WORK TO COMPLETE
What you return should match the listing exactly, minus its images.
↓
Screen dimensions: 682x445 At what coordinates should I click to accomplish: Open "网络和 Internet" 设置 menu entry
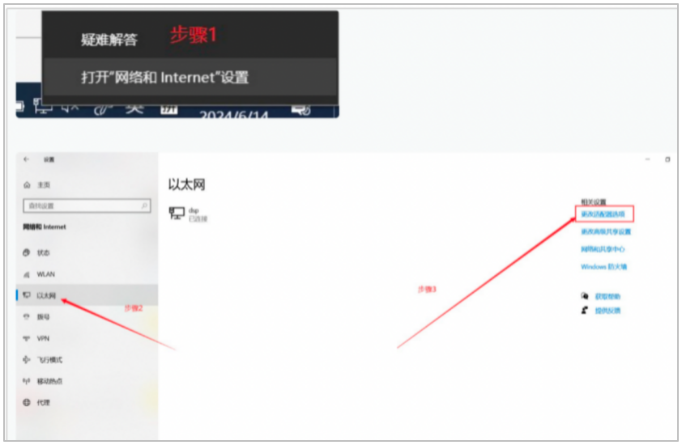pyautogui.click(x=165, y=78)
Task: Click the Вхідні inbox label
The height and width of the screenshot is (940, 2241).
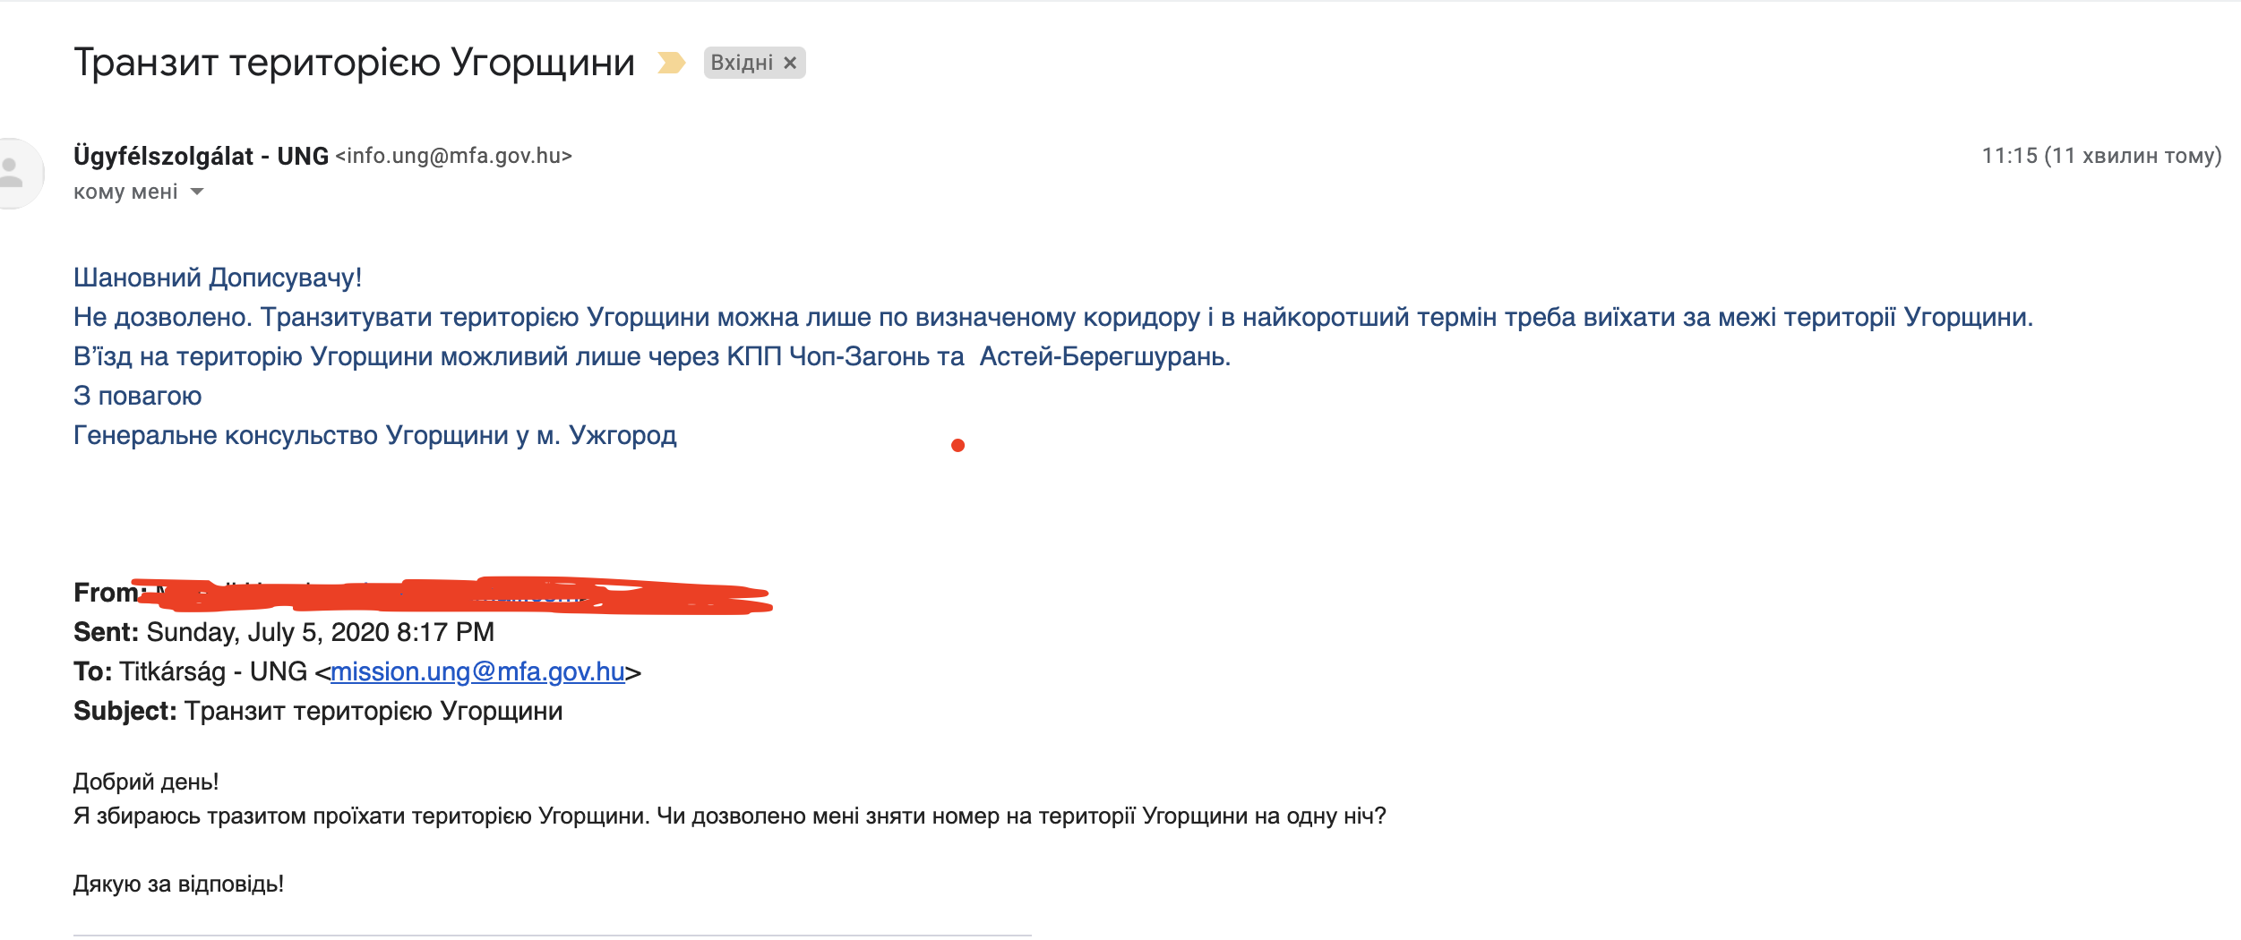Action: pyautogui.click(x=742, y=63)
↑
RESPONSE TO THE EXERCISE
Screen dimensions: 682x445 At what coordinates should I click to accomplish: Open "网络和 Internet" 设置 menu entry
pyautogui.click(x=165, y=78)
Task: Click the Вхідні inbox label
The height and width of the screenshot is (940, 2241).
Action: pyautogui.click(x=742, y=63)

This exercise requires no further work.